The specific pathways with low CQ values, particularly in the potential areas where O. koreanus and O. sillanus could move into the habitat of the opposite species were selected and visualized, given the results from the species distribution models. When selecting these specific pathways from the total corridors identified from the LCP analysis, cases where the pathways crossed the rivers that would act as a dispersal barrier were excluded, based on a previous study of Ambystoma californiense [67]. Whether the two species could meet and compete at specific areas on the pathway was evaluated.

3. Results

3.1. Species Distribution Modeling

The species distribution models of the two Onychodactylus species showed good predictive performance, with an AUC of 0.877 (±0.017) and TSS of 0.610 (±0.021) for O. koreanus and an AUC of 0.844 (±0.027) and TSS of 0.555 (±0.036) for O. sillanus. The mean and range of the eight variables across the study area and at the occurrence points of O. koreanus and O. sillanus were presented (Table 1). In the model of O. koreanus, elevation contributed 52.3%, TPI contributed 19.5%, and slope contributed 15.4% to the model. The contributions of the remaining variables were less than 5.2% (Table S3). For O. sillanus, elevation, slope, TPI, AMT, TR, NDV, and aspect contributed 33.1%, 17.8%, 15.4%, 10.7%, 9.0%, 7.0%, and 6.9% to the model, respectively. The AP was low at 0.1% (Table S4).
The response curves of eight environmental variables indicated that both species commonly exhibited the highest occurrence probabilities in deep valley terrain, with TPI values between −15 and −10 and in regions where AP was <1300 mm. Onychodactylus koreanus showed a high probability of occurrence in areas characterized by high altitude (>1000 m); gentle, north-facing slopes of 5–10°; and low NDVI values (<0.1). In contrast, O. sillanus was most likely to occur in the areas of mid-elevation (250–500 m); moderate TRI of 2–6; southeast- to southwest-facing slopes of 100–250°; high NDVI values (>0.7); and AMP <11 °C (Figure 2).
The habitat suitability of both species was low in the basins surrounding the Nakdong, Geumho, and Hyeongsan rivers, but high in mountainous regions (Figure 3). The most suitable habitats for O. koreanus were found in the mountains of Juwang and Myeonbong within the Taebaek mountain range, as well as in the mountains of Deogyu, Gaya, and Jiri within the Sobaek mountain range (Figure 3A). The habitats within the Sobaek mountain range demonstrated high spatial connectivity (Figure 3A). Additionally, such habitats were found at high elevations in Biseul, Gaji, Cheonseong, and Geumjeong, where O. sillanus was reported. Highly suitable habitats for O. sillanus were widely distributed across the Taebaek and Sobaek mountain ranges (Figure 3B). These habitats were fragmented and widely distributed across mid-elevations in the Songni, Deogyu, Gaya, and Jiri mountains. Within the areas where O. sillanus was reported, such habitats were found in the high-elevation regions of the mountains of Unmun, Gaji, and Cheonseong (Figure 3B).
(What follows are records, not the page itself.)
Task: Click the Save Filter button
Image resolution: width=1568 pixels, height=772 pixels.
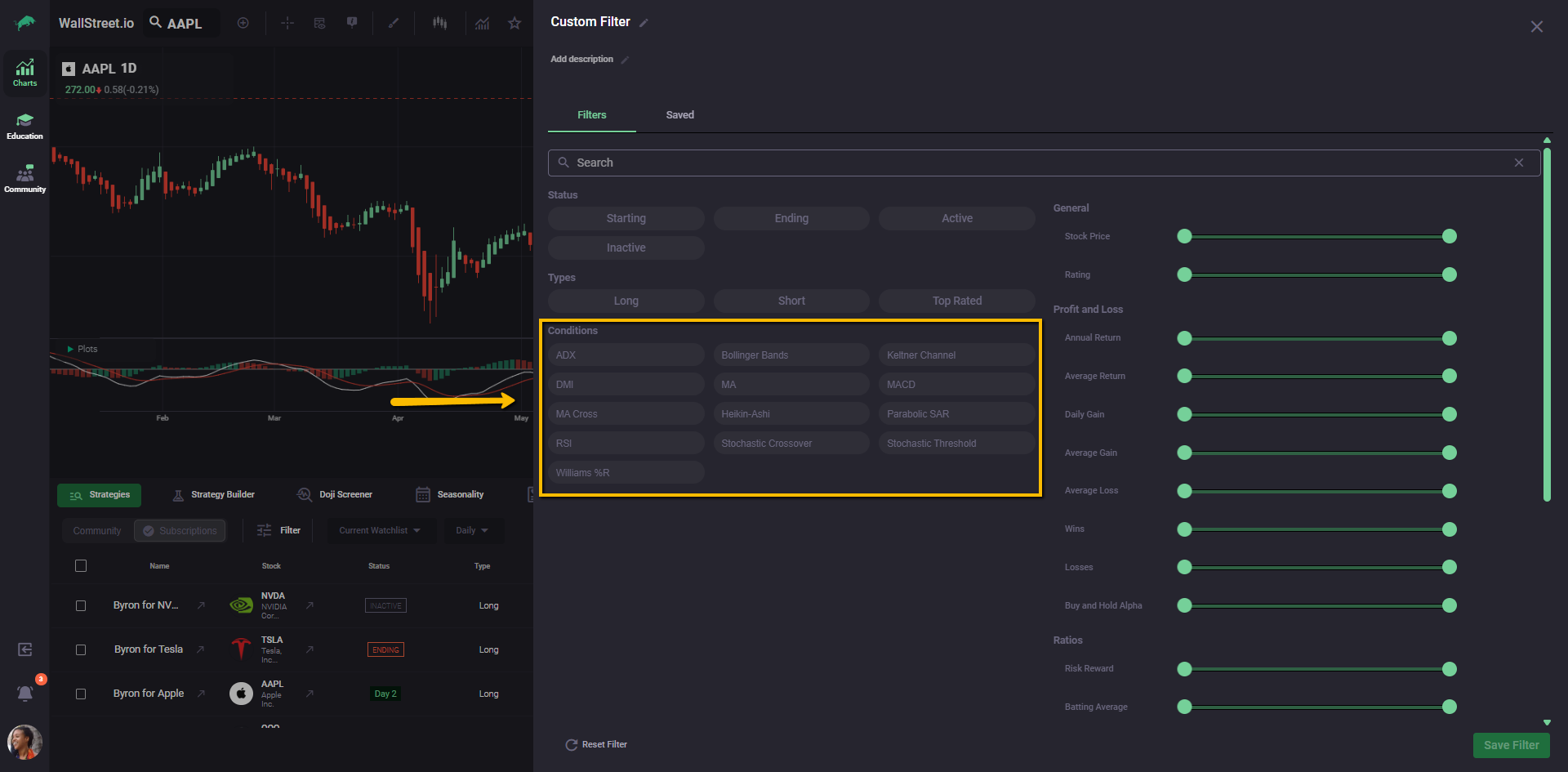Action: coord(1511,745)
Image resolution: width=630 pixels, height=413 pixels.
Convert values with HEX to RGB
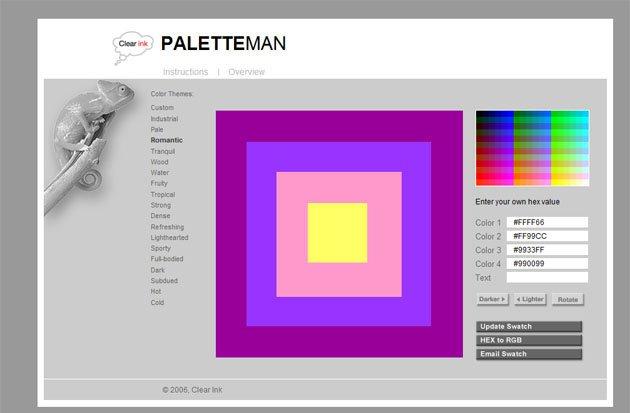click(x=528, y=340)
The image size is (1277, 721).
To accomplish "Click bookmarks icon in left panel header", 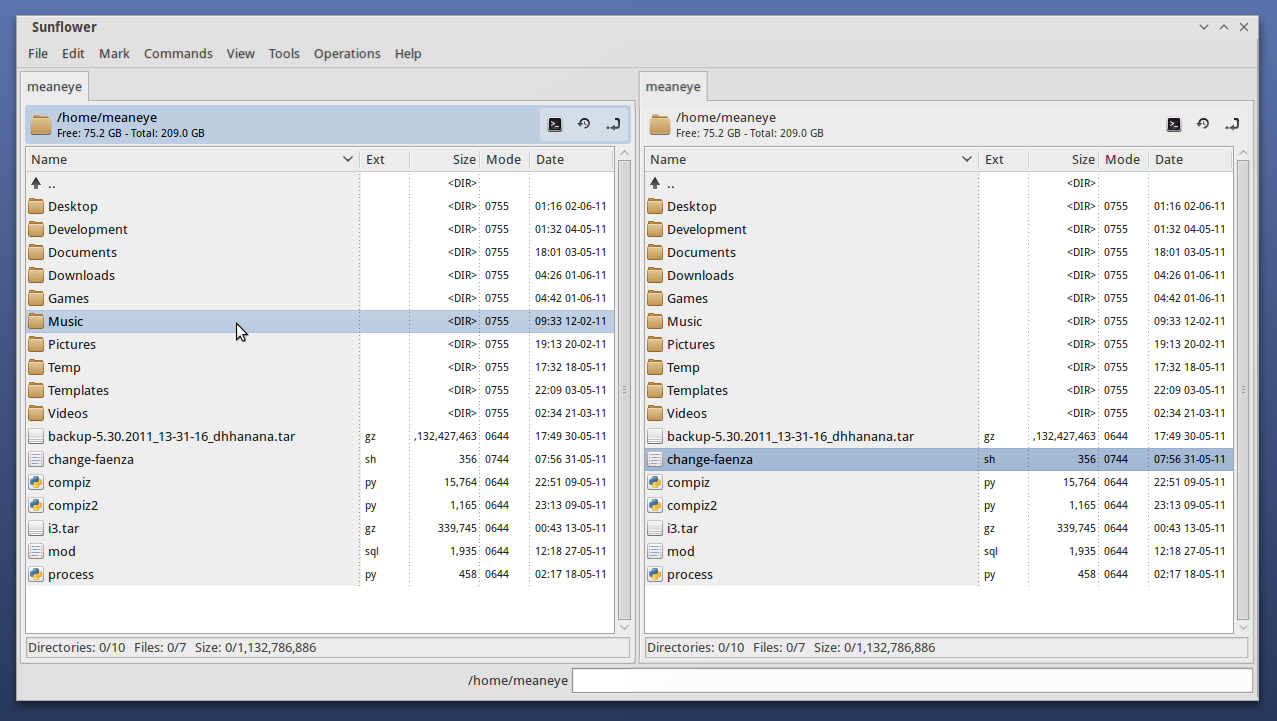I will (613, 125).
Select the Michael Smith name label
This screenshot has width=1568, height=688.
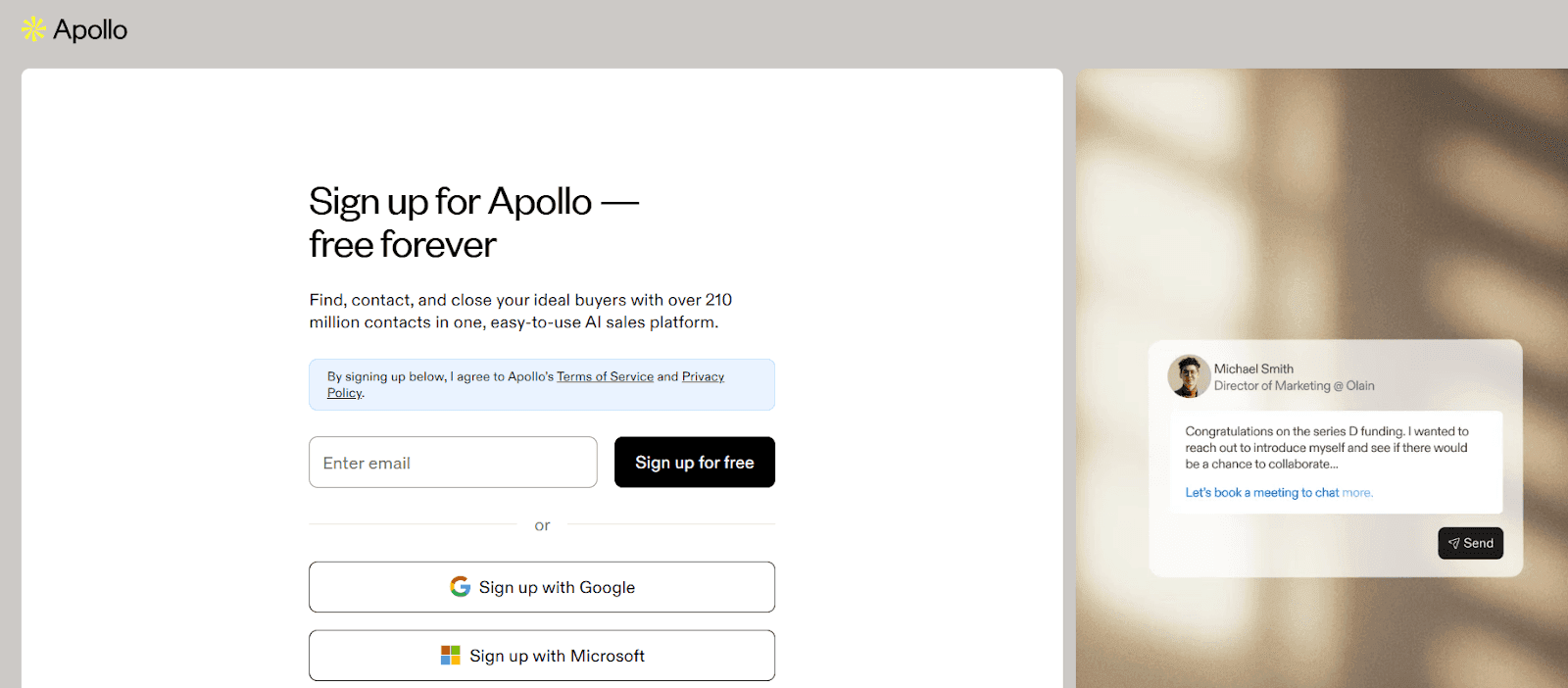(x=1253, y=369)
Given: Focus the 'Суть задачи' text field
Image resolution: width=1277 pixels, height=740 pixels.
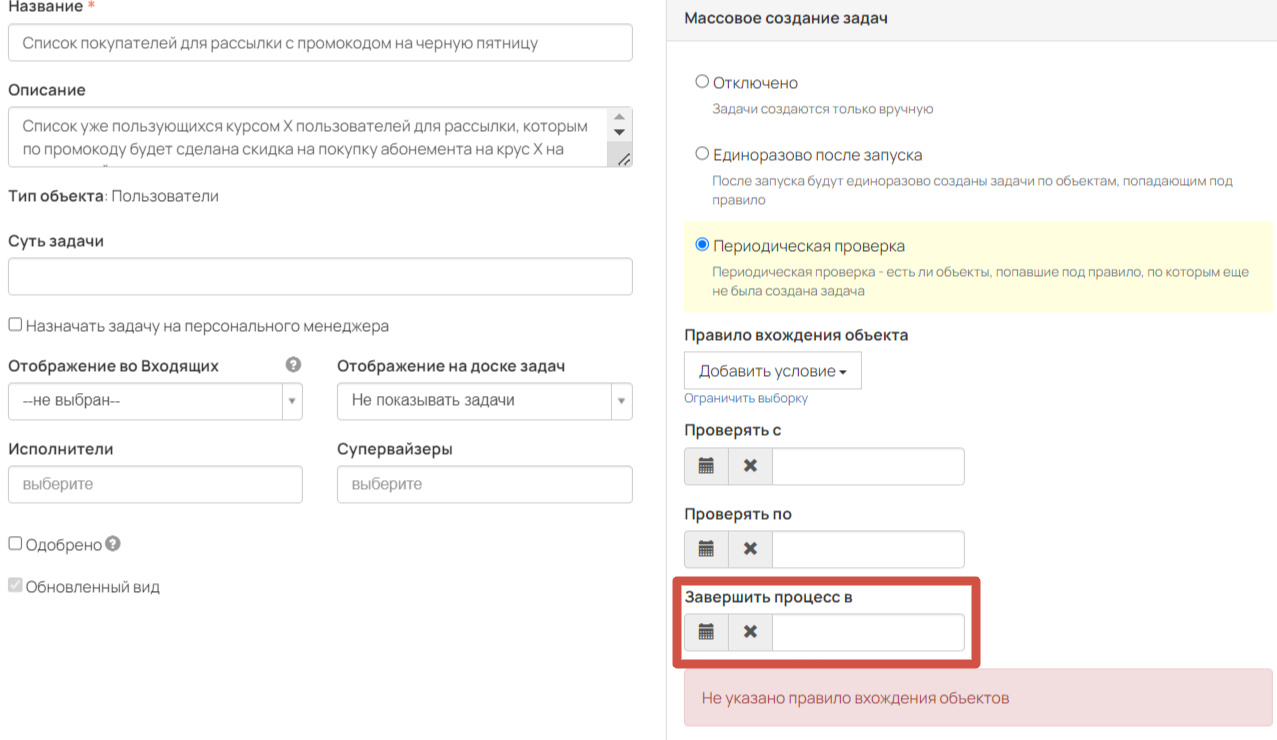Looking at the screenshot, I should (x=320, y=277).
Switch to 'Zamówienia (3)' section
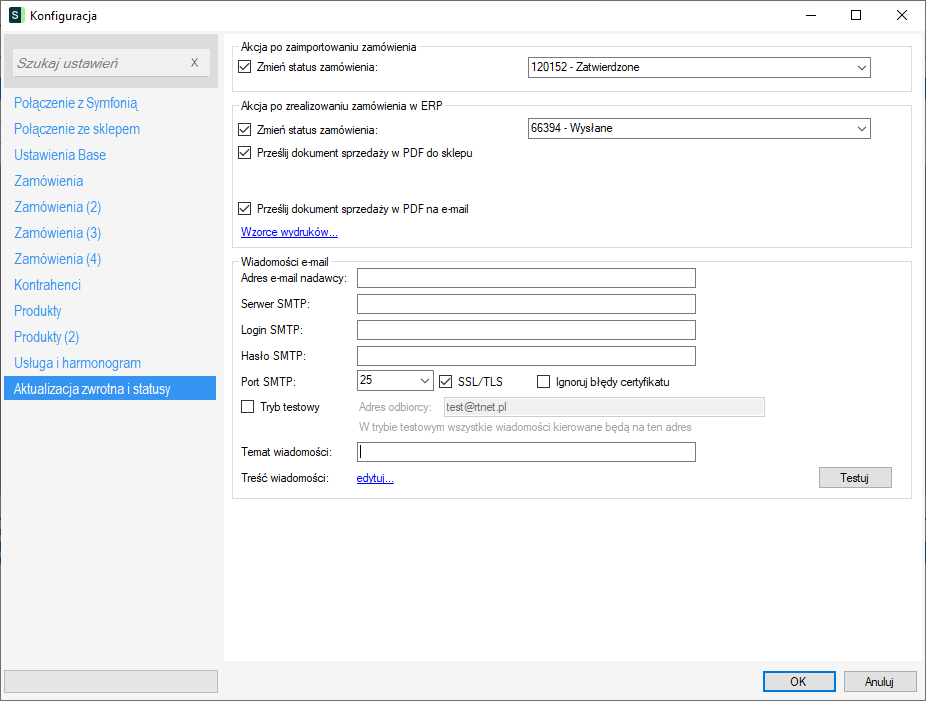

3.2. Field Survey and Genetic Species Identification

Of the 25 populations whose species were determined using Cytb sequences, 16 were O. koreanus and 9 were O. sillanus (Figure 1; Table S2). There were no coexisting populations. Onychodactylus sillanus was found only in areas east of the Nakdong River and in the southern parts of the Geumho River. Only O. koreanus was detected in the remaining areas.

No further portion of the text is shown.